[Extrait source]:
À la fin des années 2000, la hausse mondiale du prix des denrées alimentaires a poussé un certain nombre d’États nations prospères, qui dépendaient de ces importations, à acheter pour la production agricole de vastes superficies dans les pays en développement afin d’assurer leur propre sécurité alimentaire. À cela, se sont rajoutées l’émergence du marché des biocarburants, les plantations forestières et l’expansion des cultures de base telles que celle du palmier à huile. Cela a engendré un transfert de pans entiers du domaine forestier mondial du contrôle de l’État aux mains des propriétaires privés, entraînant au passage l’extraction de précieuses ressources forestières, et notamment du bois d’œuvre.

Les causes économiques de cette conversion des terres sont bien documentées. Les États dotés d’un vaste domaine foncier tirent profit de l’expansion de la production agricole, malgré l’impact immédiat sur leurs propres populations rurales. Ces dernières bénéficient rarement de ce développement économique et se retrouvent dépouillées de leurs terres ancestrales.

[L'exercice]: Prolongez le texte ci-dessus sur l'acquisition de terres dans les pays en développement en reprenant juste après sa dernière phrase.

[Données fournies]:
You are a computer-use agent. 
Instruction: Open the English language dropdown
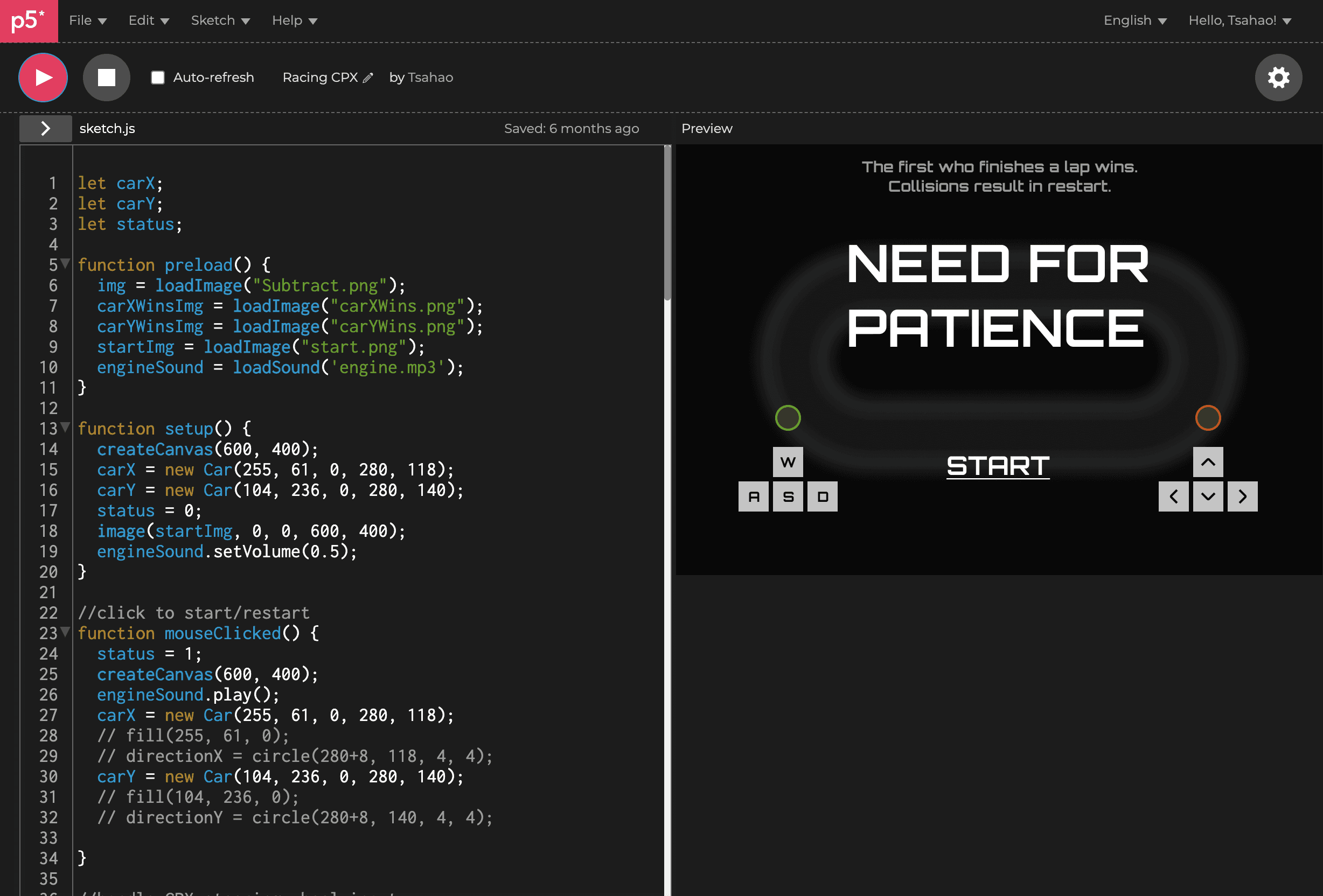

[La réponse]:
Alors que ce phénomène de spoliation des terres se poursuit sans fléchir, un mouvement s’amplifie, de plus en plus subtil et sans doute plus discutable sur le plan éthique. Dans le monde entier, de vastes espaces sont l’objet d’un enjeu environnemental sous l’action influente de puissantes ONG de conservation d’envergure internationale. John Vidal, journaliste au Guardian, a désigné cette nouvelle approche de la conservation sous le vocable de « green grabbing ».

Cette appropriation de terres dans un but environnemental n’est pas un concept nouveau. À la fin des années 1980, le fonds Earthlife, qui n’existe plus, offrait aux acheteurs privés la possibilité d’acquérir une parcelle du nouveau parc national de Korup au Cameroun en vue d’assurer sa conservation à long terme. Cette entreprise a échoué pour un certain nombre de raisons, mais en dépit des limites du début, la marchandisation de la nature que représentait cette initiative est devenue une démarche de conservation en voie de généralisation.

En témoigne par exemple le développement des portails tels que Ecosystems Marketplace, entre autres, qui prônent l’intégration à part entière des marchés de services écosystémiques à nos systèmes économiques. Et comme l’a signalé John Vidal, l’achat de terres dans un but de conservation est devenu l’apanage des nantis à la recherche d’un investissement haut de gamme et éthique en apparence.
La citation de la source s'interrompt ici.